A couple of hours after my father died, I was sitting in the back office of a funeral home waiting for the director to arrive when I heard a car pull up and the sound of a heavy door opening and closing. Getting up from my seat, I went to the window and pulled back the curtain, watching as men wheeled a gurney out of a minivan and guided it through a service door. Then, after a moment, I heard an elevator lurch into action. 

“Mr. Dublanica,” the director said, entering the room. “I’m so sorry for your loss.” 

“Was that my father who just arrived?” I asked. 

“It was.” Sighing, I sat back in my chair, oddly comforted that I’d been there at the end of Dad’s journey. 

Since I’d preplanned the funeral a month earlier, signing the paperwork was mostly a formality. My father was to be cremated and the funeral director told me, by law, they couldn’t cremate a body until 24 hours after death. I’m sure that law was passed after somebody screwed up.

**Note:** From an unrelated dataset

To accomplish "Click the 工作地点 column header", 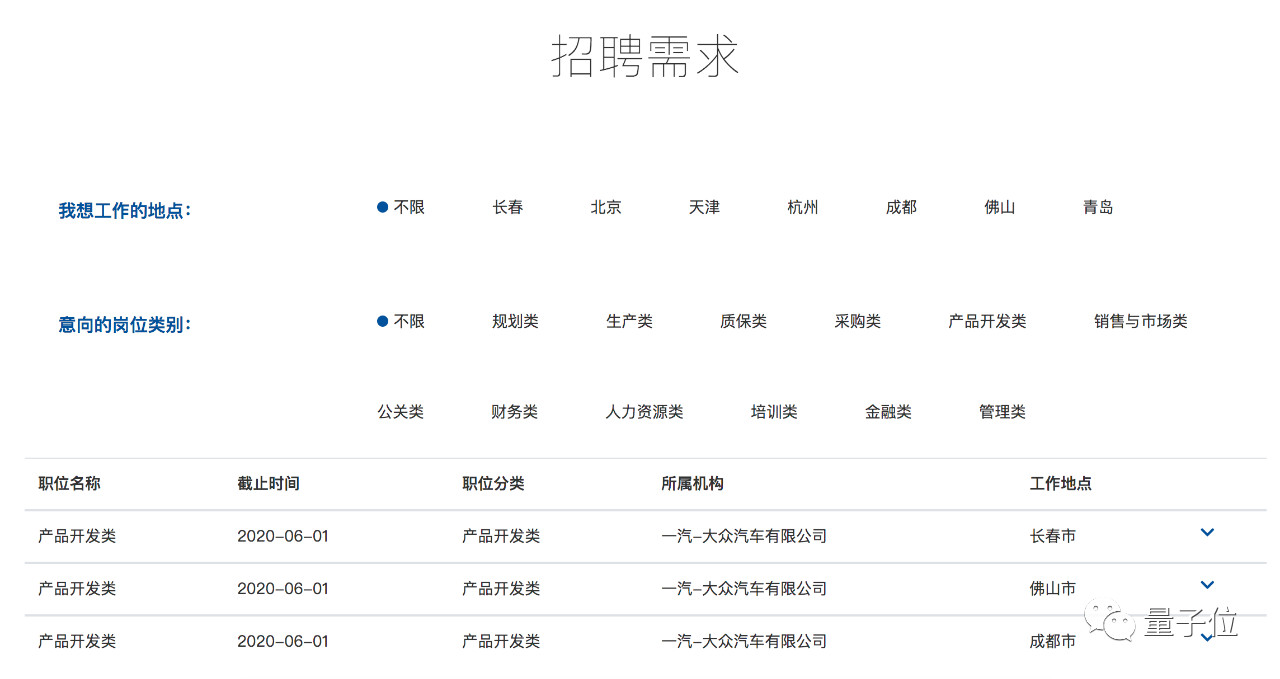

Ouch. 

“But that’s not an issue here,” the director said. “Your father’s isn’t going to be waked until next Wednesday.”  

“That’s because you have er, other customers.” 

“Yes, we have services all weekend and early next week.” 

“That’s fine,” I said. “That’ll give us more time to prepare.” Then the funeral director told me that, also by law, someone had to identify the body.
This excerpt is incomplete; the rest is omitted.